**HOW TO COMPLETE THIS TASK**
Output the data verbatim, with nothing added or dropped.

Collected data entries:
※
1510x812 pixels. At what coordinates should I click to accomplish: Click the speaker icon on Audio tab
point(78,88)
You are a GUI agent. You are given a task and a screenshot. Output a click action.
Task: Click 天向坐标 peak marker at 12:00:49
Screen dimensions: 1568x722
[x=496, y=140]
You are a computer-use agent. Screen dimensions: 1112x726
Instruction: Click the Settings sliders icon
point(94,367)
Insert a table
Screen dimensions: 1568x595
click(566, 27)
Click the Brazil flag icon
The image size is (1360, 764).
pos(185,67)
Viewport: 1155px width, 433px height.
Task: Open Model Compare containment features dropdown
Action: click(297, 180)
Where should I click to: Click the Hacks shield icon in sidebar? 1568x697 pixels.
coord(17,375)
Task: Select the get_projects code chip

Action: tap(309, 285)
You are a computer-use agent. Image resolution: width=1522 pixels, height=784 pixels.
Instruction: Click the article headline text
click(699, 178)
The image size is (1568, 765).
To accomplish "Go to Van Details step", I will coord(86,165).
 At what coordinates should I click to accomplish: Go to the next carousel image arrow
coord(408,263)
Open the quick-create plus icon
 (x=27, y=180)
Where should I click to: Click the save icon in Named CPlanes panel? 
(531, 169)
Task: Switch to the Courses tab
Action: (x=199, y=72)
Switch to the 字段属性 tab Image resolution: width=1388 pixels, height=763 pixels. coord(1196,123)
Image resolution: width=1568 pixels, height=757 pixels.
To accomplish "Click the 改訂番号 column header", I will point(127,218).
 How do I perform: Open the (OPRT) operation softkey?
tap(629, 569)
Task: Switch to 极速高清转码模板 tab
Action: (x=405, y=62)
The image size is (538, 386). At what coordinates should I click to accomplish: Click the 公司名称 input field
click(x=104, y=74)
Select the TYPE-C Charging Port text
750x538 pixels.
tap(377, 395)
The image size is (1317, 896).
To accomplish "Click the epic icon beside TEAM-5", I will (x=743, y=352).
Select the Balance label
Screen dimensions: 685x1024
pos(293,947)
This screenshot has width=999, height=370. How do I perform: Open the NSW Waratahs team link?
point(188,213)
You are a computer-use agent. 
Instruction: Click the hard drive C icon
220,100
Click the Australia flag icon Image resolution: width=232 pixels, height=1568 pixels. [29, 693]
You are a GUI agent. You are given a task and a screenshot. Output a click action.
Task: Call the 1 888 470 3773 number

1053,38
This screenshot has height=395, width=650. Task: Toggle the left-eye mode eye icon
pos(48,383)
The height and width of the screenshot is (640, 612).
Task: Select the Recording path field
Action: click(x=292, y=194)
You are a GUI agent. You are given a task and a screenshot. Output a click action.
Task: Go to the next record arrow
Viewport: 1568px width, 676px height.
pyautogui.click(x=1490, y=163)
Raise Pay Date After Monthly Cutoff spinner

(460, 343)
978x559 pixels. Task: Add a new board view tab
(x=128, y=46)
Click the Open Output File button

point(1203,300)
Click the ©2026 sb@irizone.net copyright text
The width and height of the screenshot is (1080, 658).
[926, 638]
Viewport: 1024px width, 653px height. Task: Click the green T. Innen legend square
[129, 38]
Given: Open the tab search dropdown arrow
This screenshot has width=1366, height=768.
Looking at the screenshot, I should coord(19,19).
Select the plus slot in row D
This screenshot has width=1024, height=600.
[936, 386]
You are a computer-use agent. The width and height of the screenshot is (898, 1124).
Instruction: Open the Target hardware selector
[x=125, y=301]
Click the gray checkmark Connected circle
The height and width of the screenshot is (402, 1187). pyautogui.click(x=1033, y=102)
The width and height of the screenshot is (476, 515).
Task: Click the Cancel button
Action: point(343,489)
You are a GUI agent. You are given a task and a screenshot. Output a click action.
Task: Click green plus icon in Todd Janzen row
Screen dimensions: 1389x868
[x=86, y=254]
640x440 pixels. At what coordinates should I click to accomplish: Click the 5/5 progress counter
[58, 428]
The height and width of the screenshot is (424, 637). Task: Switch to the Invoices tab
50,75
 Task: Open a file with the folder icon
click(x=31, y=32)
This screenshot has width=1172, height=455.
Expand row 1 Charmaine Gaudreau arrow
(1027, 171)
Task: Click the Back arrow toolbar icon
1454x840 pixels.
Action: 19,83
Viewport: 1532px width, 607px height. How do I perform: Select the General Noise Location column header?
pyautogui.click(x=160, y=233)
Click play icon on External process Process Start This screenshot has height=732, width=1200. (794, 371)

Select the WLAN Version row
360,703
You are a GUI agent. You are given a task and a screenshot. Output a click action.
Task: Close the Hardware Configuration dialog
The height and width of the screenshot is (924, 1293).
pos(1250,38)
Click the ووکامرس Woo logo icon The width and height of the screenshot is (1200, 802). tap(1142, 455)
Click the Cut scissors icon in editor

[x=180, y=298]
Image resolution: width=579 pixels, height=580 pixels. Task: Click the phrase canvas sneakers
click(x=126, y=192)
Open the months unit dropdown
※
**TASK RESULT**
1510x812 pixels. At what coordinates should I click to accomplish: Click the speaker icon on Audio tab
point(78,88)
You are a GUI agent. You are given a task and a screenshot. Output a click action.
Task: Click 天向坐标 peak marker at 12:00:49
Screen dimensions: 1568x722
[x=496, y=140]
You are a computer-use agent. Screen dimensions: 1112x726
Instruction: Click the Settings sliders icon
point(94,367)
Insert a table
Screen dimensions: 1568x595
click(566, 27)
Click the Brazil flag icon
The image size is (1360, 764).
pos(185,67)
Viewport: 1155px width, 433px height.
Task: Open Model Compare containment features dropdown
Action: click(297, 180)
Where should I click to: Click the Hacks shield icon in sidebar? 1568x697 pixels.
coord(17,375)
Task: Select the get_projects code chip

Action: tap(309, 285)
You are a computer-use agent. Image resolution: width=1522 pixels, height=784 pixels.
Instruction: Click the article headline text
click(699, 178)
The image size is (1568, 765).
To accomplish "Go to Van Details step", I will coord(86,165).
 At what coordinates should I click to accomplish: Go to the next carousel image arrow
coord(408,263)
Open the quick-create plus icon
 (x=27, y=180)
Where should I click to: Click the save icon in Named CPlanes panel? 
(531, 169)
Task: Switch to the Courses tab
Action: (x=199, y=72)
Switch to the 字段属性 tab Image resolution: width=1388 pixels, height=763 pixels. coord(1196,123)
Image resolution: width=1568 pixels, height=757 pixels.
To accomplish "Click the 改訂番号 column header", I will point(127,218).
 How do I perform: Open the (OPRT) operation softkey?
tap(629, 569)
Task: Switch to 极速高清转码模板 tab
Action: (x=405, y=62)
The image size is (538, 386). At what coordinates should I click to accomplish: Click the 公司名称 input field
click(x=104, y=74)
Select the TYPE-C Charging Port text
750x538 pixels.
tap(377, 395)
The image size is (1317, 896).
To accomplish "Click the epic icon beside TEAM-5", I will (x=743, y=352).
Select the Balance label
Screen dimensions: 685x1024
pos(293,947)
This screenshot has width=999, height=370. How do I perform: Open the NSW Waratahs team link?
point(188,213)
You are a computer-use agent. 
Instruction: Click the hard drive C icon
220,100
Click the Australia flag icon Image resolution: width=232 pixels, height=1568 pixels. [29, 693]
You are a GUI agent. You are given a task and a screenshot. Output a click action.
Task: Call the 1 888 470 3773 number

1053,38
This screenshot has height=395, width=650. Task: Toggle the left-eye mode eye icon
pos(48,383)
The height and width of the screenshot is (640, 612).
Task: Select the Recording path field
Action: click(x=292, y=194)
You are a GUI agent. You are given a task and a screenshot. Output a click action.
Task: Go to the next record arrow
Viewport: 1568px width, 676px height.
pyautogui.click(x=1490, y=163)
Raise Pay Date After Monthly Cutoff spinner

(460, 343)
978x559 pixels. Task: Add a new board view tab
(x=128, y=46)
Click the Open Output File button

point(1203,300)
Click the ©2026 sb@irizone.net copyright text
The width and height of the screenshot is (1080, 658).
[926, 638]
Viewport: 1024px width, 653px height. Task: Click the green T. Innen legend square
[129, 38]
Given: Open the tab search dropdown arrow
This screenshot has width=1366, height=768.
Looking at the screenshot, I should coord(19,19).
Select the plus slot in row D
This screenshot has width=1024, height=600.
[936, 386]
You are a computer-use agent. The width and height of the screenshot is (898, 1124).
Instruction: Open the Target hardware selector
[x=125, y=301]
Click the gray checkmark Connected circle
The height and width of the screenshot is (402, 1187). pyautogui.click(x=1033, y=102)
The width and height of the screenshot is (476, 515).
Task: Click the Cancel button
Action: point(343,489)
You are a GUI agent. You are given a task and a screenshot. Output a click action.
Task: Click green plus icon in Todd Janzen row
Screen dimensions: 1389x868
[x=86, y=254]
640x440 pixels. At what coordinates should I click to accomplish: Click the 5/5 progress counter
[58, 428]
The height and width of the screenshot is (424, 637). Task: Switch to the Invoices tab
50,75
 Task: Open a file with the folder icon
click(x=31, y=32)
This screenshot has width=1172, height=455.
Expand row 1 Charmaine Gaudreau arrow
(1027, 171)
Task: Click the Back arrow toolbar icon
1454x840 pixels.
Action: 19,83
Viewport: 1532px width, 607px height. How do I perform: Select the General Noise Location column header?
pyautogui.click(x=160, y=233)
Click play icon on External process Process Start This screenshot has height=732, width=1200. (794, 371)

Select the WLAN Version row
360,703
You are a GUI agent. You are given a task and a screenshot. Output a click action.
Task: Close the Hardware Configuration dialog
The height and width of the screenshot is (924, 1293).
pos(1250,38)
Click the ووکامرس Woo logo icon The width and height of the screenshot is (1200, 802). tap(1142, 455)
Click the Cut scissors icon in editor

[x=180, y=298]
Image resolution: width=579 pixels, height=580 pixels. Task: Click the phrase canvas sneakers
click(x=126, y=192)
Open the months unit dropdown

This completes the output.